Repeat Rapist Gets Life Without Parole

Wednesday, March 20, 2002
Ralph Lamar Williams
Ralph Lamar Williams
- photo by John Wilson

A man authorities say had a history of raping women especially brutally has been handed two life prison sentences without the possibility of parole.

Criminal Court Judge Rebecca Stern on Thursday morning gave Ralph Lamar Williams, 38, the consecutive life terms.

The sentences came just after a jury convicted Williams of the rape of a 39-year-old St. Elmo woman, who had told the panel of enduring 13 hours of repeated rapes and beatings.

Williams was convicted of four counts of aggravated rape, one rape and one aggravated kidnapping in the incident.

He had gotten out of prison after serving an 8-year term in a similar rape.

District Attorney Bill Cox, who helped try the case, said police advised him Williams committed another such rape in December of 2000, but the victim disappeared.

Mr. Cox said, "It was a good verdict. This defendant was exceptionally cruel and violent and was a repeat offender. Our community will be a lot safer because he will never see the light of day again."

Mr. Cox praised the police work in the case as well as the Rape Crisis Center. He said a nurse at the center who treated the victim provided crucial testimony.

He also said the victim "was very courageous in surviving this brutal attack and in telling her story to the jury."

The jury deliberated two hours on Wednesday afternoon and a short time on Thursday morning.

The woman identified Williams as the man who carried out the attack that began on the evening of March 20 of last year and continued until late the next morning.

The woman said she was in her car at the Krystal on South Broad Street about to order a Coke when she saw a man at her window. She said he hit her, bolted into the driver's seat, and whisked her away.

She said she lost consciousness after the man beat and choked her, and when she woke up she was with him inside a strange house.

The woman said he was standing over her and ordered her to take her clothes off.

She said, "I was shocked. It was like waking up in a dream. I realized he was going to rape me."

The woman said she begged him not to, but he made her undress.

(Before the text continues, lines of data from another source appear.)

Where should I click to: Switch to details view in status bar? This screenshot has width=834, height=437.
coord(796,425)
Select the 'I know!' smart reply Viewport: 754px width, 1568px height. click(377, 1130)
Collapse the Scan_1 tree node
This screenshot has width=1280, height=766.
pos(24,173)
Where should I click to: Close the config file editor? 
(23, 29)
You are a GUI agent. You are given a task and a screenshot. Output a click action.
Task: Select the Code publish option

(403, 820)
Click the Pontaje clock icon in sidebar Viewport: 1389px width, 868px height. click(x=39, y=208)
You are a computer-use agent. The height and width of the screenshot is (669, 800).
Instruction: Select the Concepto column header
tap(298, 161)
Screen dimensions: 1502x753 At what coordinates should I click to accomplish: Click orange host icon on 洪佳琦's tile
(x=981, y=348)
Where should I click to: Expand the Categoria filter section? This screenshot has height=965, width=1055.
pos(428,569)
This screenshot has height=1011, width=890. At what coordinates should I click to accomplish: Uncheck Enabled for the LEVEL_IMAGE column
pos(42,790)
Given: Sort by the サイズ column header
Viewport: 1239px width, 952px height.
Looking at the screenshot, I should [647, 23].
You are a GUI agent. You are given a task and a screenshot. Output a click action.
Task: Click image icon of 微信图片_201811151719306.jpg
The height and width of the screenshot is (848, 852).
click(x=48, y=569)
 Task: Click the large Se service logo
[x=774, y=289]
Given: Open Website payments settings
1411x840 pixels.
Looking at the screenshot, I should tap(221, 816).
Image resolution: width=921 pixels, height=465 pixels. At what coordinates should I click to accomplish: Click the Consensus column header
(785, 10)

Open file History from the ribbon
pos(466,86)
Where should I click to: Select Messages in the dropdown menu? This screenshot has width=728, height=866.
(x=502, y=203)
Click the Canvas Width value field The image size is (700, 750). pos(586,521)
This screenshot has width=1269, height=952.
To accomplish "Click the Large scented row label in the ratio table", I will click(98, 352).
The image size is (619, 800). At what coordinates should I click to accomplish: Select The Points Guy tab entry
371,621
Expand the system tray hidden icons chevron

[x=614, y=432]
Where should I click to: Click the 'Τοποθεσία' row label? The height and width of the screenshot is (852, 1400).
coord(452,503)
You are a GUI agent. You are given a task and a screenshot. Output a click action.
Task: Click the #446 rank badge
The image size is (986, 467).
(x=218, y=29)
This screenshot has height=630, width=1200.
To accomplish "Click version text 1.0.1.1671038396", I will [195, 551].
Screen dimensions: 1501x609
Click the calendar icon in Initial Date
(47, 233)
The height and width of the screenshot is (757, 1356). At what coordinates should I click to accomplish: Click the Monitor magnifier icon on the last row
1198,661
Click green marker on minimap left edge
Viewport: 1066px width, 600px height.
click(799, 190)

She said during the hours that followed her raped her repeatedly in between smoking cocaine. She said he also beat her until her face was numb.

She told the jury, "He enjoyed the thought of the pain. Every time I would scream, he would hit me again. But I couldn't keep from screaming."

She said she had a small box cutter in her purse and at one point she got it open, but it broke when she tried to stab him with it. She said she later tried to jab his eyes with a car key. She said he beat and stomped her after both of those incidents.

She said at one point she heard him handling wire, and she feared he was going to strangle her. She said it turned out he was taking the wire off a cardboard coat hanger. She said he took the cardboard and repeatedly rammed it inside her, saying "This is what you white b--- need."

She said at one point he seemed to be asleep, and she got as far as the door before he grabbed her. She said later she got outside, but he came after her, grabbed her by the hair, and pulled her back inside. Detectives found a shock of her hair at the scene.

She said he finally passed out, and she got outside and located her car. She had an extra set of keys.

When she looked in the car's mirror, she said, "I was shocked. I looked like a monster."

She said she sought a policeman at the Winn-Dixie, but the store was closed because it was Sunday morning. She said she finally drove to a Golden Gallon and asked for help. A police officer took her back to where she had been raped, but the assailant was gone from the apartment at Spencer McCallie Homes.

She was then taken by ambulance to Erlanger Medical Center and then to the Rape Crisis Center.

Police showed her a police lineup and she picked out Williams. He was arrested three days later.

The TBI said semen taken from her matched that of Williams in a DNA test and that his semen was also found on the cardboard section of the coat hanger.

Assistant District Attorney Lila Statom also tried the case.